Directions for this task |
Would you count the lines below that contain the string "resolution" and reply with that number only?

Data for this task |
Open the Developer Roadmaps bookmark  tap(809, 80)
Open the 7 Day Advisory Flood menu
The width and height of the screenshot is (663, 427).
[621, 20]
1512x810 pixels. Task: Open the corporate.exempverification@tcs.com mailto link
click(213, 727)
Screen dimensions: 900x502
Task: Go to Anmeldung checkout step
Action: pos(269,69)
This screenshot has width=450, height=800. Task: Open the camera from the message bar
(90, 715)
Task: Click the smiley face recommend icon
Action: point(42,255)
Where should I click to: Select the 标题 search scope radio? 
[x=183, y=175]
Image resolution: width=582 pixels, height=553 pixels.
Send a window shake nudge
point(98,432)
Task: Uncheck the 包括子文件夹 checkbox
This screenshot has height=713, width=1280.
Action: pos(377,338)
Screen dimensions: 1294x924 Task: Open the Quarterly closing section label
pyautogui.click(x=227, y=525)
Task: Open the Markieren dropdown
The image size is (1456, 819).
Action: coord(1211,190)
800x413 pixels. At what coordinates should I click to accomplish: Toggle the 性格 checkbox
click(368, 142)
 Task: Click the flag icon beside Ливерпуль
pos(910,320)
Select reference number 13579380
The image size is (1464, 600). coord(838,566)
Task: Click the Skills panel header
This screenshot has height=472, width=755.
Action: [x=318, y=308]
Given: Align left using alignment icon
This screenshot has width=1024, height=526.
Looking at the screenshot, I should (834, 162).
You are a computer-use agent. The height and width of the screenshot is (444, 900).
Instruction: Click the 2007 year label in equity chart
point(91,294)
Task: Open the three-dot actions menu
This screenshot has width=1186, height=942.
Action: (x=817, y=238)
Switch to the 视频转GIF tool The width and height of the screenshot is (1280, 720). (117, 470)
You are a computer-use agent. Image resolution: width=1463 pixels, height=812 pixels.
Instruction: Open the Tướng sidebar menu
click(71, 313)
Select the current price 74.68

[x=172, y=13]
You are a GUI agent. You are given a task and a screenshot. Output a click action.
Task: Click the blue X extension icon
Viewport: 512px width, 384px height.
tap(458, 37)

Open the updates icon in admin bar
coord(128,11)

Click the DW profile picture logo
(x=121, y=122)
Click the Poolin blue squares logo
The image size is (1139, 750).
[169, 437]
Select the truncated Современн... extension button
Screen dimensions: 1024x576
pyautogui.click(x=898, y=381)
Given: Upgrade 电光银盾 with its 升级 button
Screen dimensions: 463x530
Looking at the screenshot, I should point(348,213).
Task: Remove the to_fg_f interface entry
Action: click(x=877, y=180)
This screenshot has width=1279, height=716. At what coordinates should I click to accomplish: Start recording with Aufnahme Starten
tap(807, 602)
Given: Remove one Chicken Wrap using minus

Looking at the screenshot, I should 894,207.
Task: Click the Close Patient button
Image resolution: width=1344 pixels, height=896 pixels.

Task result |
3